BON, MAIS PAS REMARQUABLE
Nous avons également été forts dans la création d’emplois au cours des dernières années. Depuis 2009, nous avons le rythme le plus rapide en termes de création d’emplois au sein du G7; mais avec une croissance de l’emploi d’environ 6 % sur quatre ans, ça n’a pas été particulièrement spectaculaire. Comme c’est le cas de la croissance du PIB, notre performance en matière de création d’emplois au cours des dernières années a été juste assez forte pour nous placer à la tête des moins bons.

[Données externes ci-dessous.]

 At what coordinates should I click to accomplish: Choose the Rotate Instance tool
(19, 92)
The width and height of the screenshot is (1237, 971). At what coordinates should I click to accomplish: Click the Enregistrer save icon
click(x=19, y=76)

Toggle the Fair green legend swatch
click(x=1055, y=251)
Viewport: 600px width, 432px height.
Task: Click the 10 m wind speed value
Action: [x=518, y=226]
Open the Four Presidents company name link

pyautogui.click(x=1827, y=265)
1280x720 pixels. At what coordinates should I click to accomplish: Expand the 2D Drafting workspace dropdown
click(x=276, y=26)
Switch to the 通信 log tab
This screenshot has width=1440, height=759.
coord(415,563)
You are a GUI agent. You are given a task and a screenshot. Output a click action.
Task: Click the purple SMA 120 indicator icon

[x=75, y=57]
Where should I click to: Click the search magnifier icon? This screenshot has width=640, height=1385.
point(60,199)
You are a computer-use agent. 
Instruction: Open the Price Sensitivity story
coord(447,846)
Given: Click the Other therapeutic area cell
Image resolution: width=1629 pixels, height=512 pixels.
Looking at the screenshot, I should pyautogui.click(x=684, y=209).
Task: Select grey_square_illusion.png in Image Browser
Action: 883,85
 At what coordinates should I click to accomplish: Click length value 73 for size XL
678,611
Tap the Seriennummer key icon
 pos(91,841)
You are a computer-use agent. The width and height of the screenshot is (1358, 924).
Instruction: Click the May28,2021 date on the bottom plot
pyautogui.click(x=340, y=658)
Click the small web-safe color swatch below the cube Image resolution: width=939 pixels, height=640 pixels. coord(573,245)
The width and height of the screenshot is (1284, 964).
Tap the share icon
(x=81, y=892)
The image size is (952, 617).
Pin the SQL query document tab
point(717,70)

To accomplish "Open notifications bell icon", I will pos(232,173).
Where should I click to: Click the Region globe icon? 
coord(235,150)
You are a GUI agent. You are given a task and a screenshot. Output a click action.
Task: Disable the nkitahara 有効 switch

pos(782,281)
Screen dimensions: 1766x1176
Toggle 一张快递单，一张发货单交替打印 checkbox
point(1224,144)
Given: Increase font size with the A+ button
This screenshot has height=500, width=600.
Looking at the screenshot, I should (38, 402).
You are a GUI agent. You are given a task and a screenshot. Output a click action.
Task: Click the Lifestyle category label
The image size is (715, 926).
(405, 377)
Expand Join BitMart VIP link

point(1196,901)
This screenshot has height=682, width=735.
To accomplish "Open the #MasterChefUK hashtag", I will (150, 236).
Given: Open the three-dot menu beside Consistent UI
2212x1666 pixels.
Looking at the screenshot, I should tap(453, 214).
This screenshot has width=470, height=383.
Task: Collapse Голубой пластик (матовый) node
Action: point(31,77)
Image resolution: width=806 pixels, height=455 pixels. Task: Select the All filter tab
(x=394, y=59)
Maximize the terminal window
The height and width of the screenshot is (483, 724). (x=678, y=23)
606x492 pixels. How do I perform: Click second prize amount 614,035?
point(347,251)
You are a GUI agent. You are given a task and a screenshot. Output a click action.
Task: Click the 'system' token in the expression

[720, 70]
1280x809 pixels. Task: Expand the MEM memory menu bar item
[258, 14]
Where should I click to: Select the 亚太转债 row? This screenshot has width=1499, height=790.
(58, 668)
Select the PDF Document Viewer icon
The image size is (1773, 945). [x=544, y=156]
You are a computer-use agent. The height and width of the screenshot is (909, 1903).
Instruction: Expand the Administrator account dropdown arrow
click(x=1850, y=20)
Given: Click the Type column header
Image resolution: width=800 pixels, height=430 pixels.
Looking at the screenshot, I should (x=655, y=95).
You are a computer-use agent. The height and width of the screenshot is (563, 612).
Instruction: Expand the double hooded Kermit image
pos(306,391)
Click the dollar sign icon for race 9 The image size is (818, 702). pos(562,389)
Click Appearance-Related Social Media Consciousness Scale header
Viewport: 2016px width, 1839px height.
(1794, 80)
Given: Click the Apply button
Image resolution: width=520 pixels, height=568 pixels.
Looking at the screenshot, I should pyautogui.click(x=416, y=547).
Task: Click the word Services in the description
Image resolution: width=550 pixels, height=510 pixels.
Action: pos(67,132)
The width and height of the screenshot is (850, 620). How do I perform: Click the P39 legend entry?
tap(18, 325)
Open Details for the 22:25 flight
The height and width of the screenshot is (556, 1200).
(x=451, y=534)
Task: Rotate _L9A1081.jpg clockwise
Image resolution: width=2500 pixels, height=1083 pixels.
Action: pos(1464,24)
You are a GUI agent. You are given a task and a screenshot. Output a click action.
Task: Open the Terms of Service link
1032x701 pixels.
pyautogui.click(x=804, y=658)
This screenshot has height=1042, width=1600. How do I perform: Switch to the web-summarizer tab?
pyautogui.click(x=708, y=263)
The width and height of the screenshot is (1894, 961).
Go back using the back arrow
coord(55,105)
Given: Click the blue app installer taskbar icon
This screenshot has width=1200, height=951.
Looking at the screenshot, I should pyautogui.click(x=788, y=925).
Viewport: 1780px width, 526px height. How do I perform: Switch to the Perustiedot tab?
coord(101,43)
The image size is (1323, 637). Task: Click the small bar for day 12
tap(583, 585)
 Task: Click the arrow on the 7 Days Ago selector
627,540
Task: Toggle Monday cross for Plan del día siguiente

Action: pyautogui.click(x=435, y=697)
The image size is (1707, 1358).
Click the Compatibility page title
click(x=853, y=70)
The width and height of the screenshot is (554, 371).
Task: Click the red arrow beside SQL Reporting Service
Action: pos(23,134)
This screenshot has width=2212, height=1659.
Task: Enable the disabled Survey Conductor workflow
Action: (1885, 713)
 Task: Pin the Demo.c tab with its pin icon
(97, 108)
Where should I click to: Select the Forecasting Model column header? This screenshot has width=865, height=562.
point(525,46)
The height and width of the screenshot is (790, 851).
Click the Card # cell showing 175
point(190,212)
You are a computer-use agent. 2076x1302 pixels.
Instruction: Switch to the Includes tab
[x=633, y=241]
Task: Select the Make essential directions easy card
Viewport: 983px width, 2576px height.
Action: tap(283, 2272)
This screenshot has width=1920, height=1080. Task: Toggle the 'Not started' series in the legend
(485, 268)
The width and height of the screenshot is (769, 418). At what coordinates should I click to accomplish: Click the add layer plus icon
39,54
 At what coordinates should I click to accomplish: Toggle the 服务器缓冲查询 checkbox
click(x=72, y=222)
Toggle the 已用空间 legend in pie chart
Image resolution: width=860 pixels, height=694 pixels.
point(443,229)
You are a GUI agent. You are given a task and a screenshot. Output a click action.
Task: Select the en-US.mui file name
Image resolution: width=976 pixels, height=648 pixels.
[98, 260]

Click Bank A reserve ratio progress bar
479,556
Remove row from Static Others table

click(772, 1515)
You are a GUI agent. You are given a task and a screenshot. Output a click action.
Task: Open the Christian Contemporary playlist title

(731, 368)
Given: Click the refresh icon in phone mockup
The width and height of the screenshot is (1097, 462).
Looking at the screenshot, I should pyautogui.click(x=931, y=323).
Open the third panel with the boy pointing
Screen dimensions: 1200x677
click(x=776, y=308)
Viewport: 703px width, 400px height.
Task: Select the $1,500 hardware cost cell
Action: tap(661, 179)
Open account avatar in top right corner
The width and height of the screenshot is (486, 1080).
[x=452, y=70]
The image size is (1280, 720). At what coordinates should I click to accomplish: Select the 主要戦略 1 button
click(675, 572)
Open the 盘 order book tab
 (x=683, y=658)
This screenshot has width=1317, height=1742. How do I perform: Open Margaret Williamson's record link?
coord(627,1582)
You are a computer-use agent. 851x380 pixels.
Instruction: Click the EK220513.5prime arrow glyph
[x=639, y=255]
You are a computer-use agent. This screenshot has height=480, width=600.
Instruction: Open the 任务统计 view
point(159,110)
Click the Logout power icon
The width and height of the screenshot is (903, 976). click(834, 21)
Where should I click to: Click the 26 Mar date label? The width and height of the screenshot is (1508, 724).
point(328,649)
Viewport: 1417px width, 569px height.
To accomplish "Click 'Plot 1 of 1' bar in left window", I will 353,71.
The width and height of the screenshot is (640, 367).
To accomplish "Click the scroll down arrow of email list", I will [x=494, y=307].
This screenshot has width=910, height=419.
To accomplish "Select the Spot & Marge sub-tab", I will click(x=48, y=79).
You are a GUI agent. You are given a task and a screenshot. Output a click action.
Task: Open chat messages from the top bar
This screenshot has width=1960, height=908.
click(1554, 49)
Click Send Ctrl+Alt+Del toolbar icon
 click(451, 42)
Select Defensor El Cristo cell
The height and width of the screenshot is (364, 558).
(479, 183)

Si l’on élargit cette classe, les chiffres commencent à sembler moins impressionnants encore. Si l’on inclut des pays d’Europe de l’ouest qui ne font pas partie du G7, nous nous retrouvons au milieu du peloton. À 7,2 %, le taux de chômage est 3 points de pourcentage plus élevé que celui des Pays-Bas et il fait plus du double de celui de la Norvège, extrêmement bas. Le Danemark nous surpasse également sur cet indicateur important, mais par une marge plus faible. Dans le G7, l’Allemagne et le Japon connaissent tous les deux un taux de chômage national inférieur au nôtre. Et en termes de croissance économique, la Suède nous a dépassés tout au long de la période difficile (et souvent mentionnée) de 2009 à 2012.

Et c’est du côté de la croissance du PIB que nous verrons un ralentissement économique cette année et la suivante. Bien que la première partie de la reprise ait été assez forte pour le Canada, cette année et l’an prochain, nous pourrions voir la croissance ralentir dans les 1,5 %. Ce ne sera pas suffisant pour faire baisser le chômage dans le contexte d’une main-d’œuvre en croissance et ça pourrait bien nous ramener à nouveau dans les 7 % l’an prochain.

RALENTISSEMENT DE COURT TERME
À chaque année depuis le début de la reprise, nous avons vu notre taux de croissance ralentir, passant successivement de 3,4 % en 2010 à 2,5 % en 2011 à seulement 1,7 % en 2012. Des facteurs favorables comme une forte reprise américaine et la faiblesse persistante des taux d’intérêt ne suffiront pas face au marché immobilier toujours gonflé et au niveau d’endettement élevé des consommateurs à court et à moyen termes. La croissance devrait donc ralentir.

Tout n’est pas perdu, cependant. Bien que la croissance soit plus forte aux États-Unis qu’ici, nous n’avons rien qui se rapproche des problèmes de chômage structurels à long terme auxquels ils sont confrontés. Alors que l’Allemagne montre un taux de chômage plus faible que le nôtre, les Allemands restent les payeurs dans une Union européenne qui a encore du mal à mettre sur pied un bloc monétaire fonctionnel, et sont en train de réaliser que certains des membres les plus faibles de l’Union devront être renfloués.

Et même la faible croissance présente un avantage : les consommateurs et les ménages endettés ne sont pas susceptibles de voir d’importantes hausses de taux d’intérêt tant que la croissance ne sera pas satisfaisante. Contre ces difficultés rencontrées par certains pays auxquels on nous compare, les perspectives du Canada commencent à sembler plus positives.

Personnellement, préfère encore mieux vivre au Canada qu’ailleurs dans le monde. Et il est vrai que notre performance économique au cours des cinq dernières années, à bien des égards, a été meilleure que celle de la plupart des autres pays. Mais la prochaine fois que vous entendrez quelqu’un affirmer que nous sommes loin en avant de la meute, assurez-vous d’avoir un peu d’information pour le ramener sur le plancher des vaches.